A Conductor service, which does the bulk of the work. Functionality is exposed via the API service. The Conductor and API services communicate via RPC.
A Database and DB API for storing the state of the Conductor and Drivers.
A Deployment Ramdisk or Deployment Agent, which provide control over the hardware which is not available remotely to the Conductor. A ramdisk should be built which contains one of these agents, eg. with diskimage-builder. This ramdisk can be booted on-demand.
- NOTE: The agent is never run inside a tenant instance.
The internal driver API provides a consistent interface between the Conductor service and the driver implementations. A driver is defined by a class inheriting from the BaseDriver class, defining certain interfaces; each interface is an instance of the relevant driver module.
For example, a fake driver class might look like this:
class FakePower(base.PowerInterface):
def get_properties(self):
return {}
def validate(self, task):
pass
def get_power_state(self, task):
return states.NOSTATE
def set_power_state(self, task, power_state):
pass
def reboot(self, task):
pass
class FakeDriver(base.BaseDriver):
def __init__(self):
self.power = FakePower()
There are three categories of driver interfaces:
Drivers may run their own periodic tasks, i.e. actions run repeatedly after a certain amount of time. Such task is created by decorating a method on an interface with periodic decorator, e.g.
from futurist import periodics
class FakePower(base.PowerInterface):
@periodics.periodic(spacing=42)
def task(self, manager, context):
pass # do something
Here the spacing argument is a period in seconds for a given periodic task. For example ‘spacing=5’ means every 5 seconds.
Note
In releases prior to and including the Newton release, it’s possible to bind periodic tasks to a driver object instead of an interface. This is deprecated and support for it will be removed in the Ocata release.
Each Conductor registers itself in the database upon start-up, and periodically updates the timestamp of its record. Contained within this registration is a list of the drivers which this Conductor instance supports. This allows all services to maintain a consistent view of which Conductors and which drivers are available at all times.

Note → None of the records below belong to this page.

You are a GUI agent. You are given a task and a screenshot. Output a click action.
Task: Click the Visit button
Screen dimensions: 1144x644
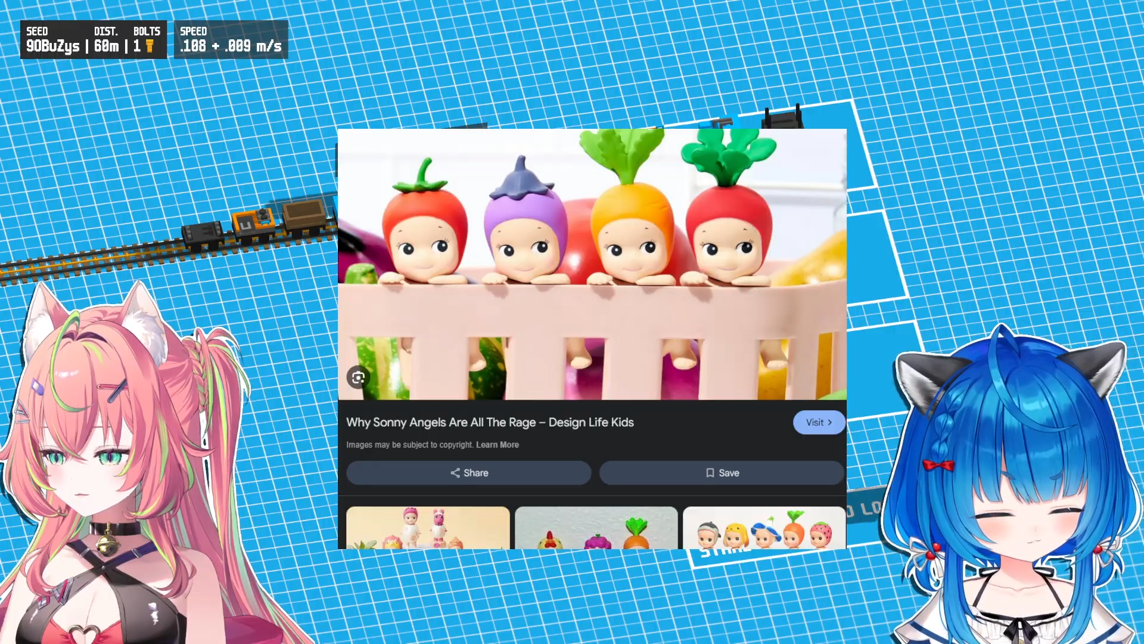click(x=819, y=422)
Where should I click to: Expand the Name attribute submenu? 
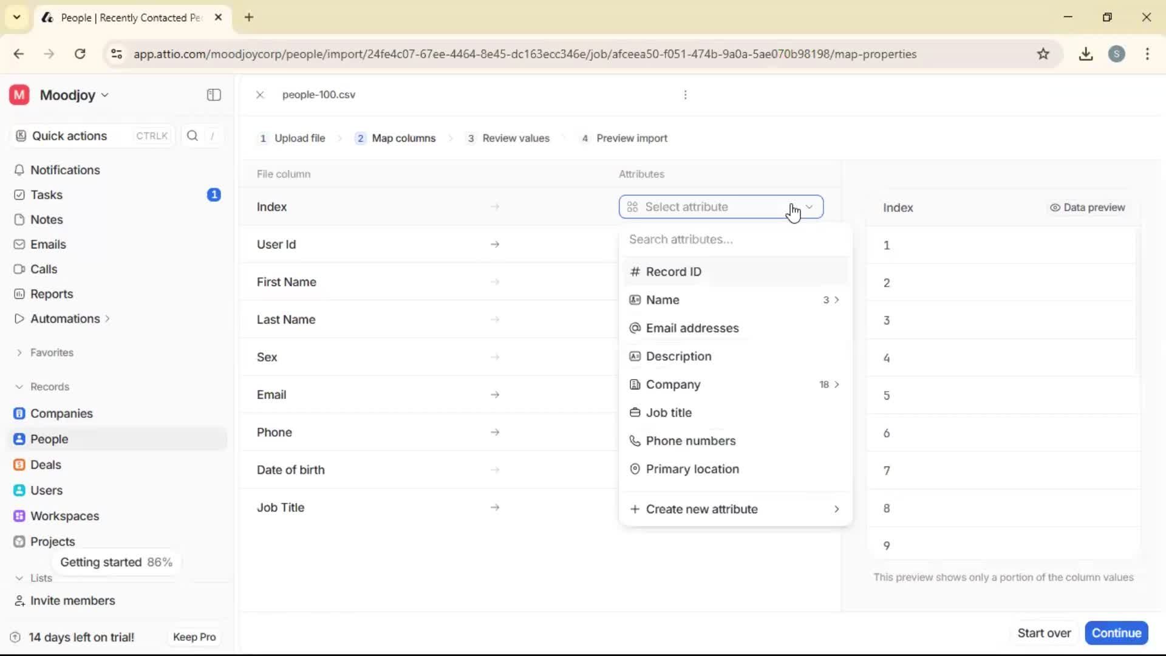pyautogui.click(x=837, y=299)
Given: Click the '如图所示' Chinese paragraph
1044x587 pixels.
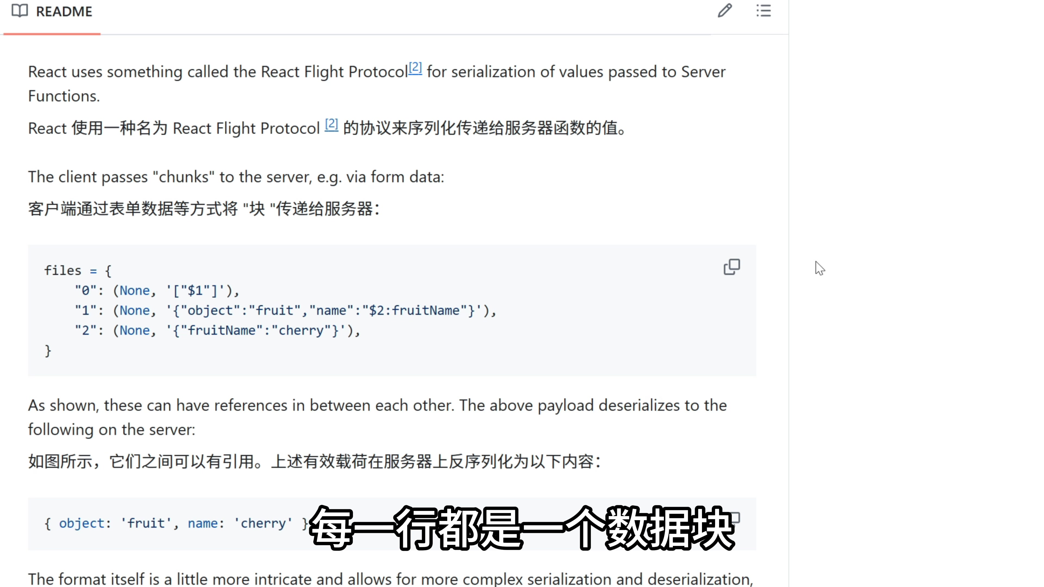Looking at the screenshot, I should [314, 461].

Based on their respective driver, all nodes are mapped across the set of available Conductors using a consistent hashing algorithm. Node-specific tasks are dispatched from the API tier to the appropriate conductor using conductor-specific RPC channels. As Conductor instances join or leave the cluster, nodes may be remapped to different Conductors, thus triggering various driver actions such as take-over or clean-up.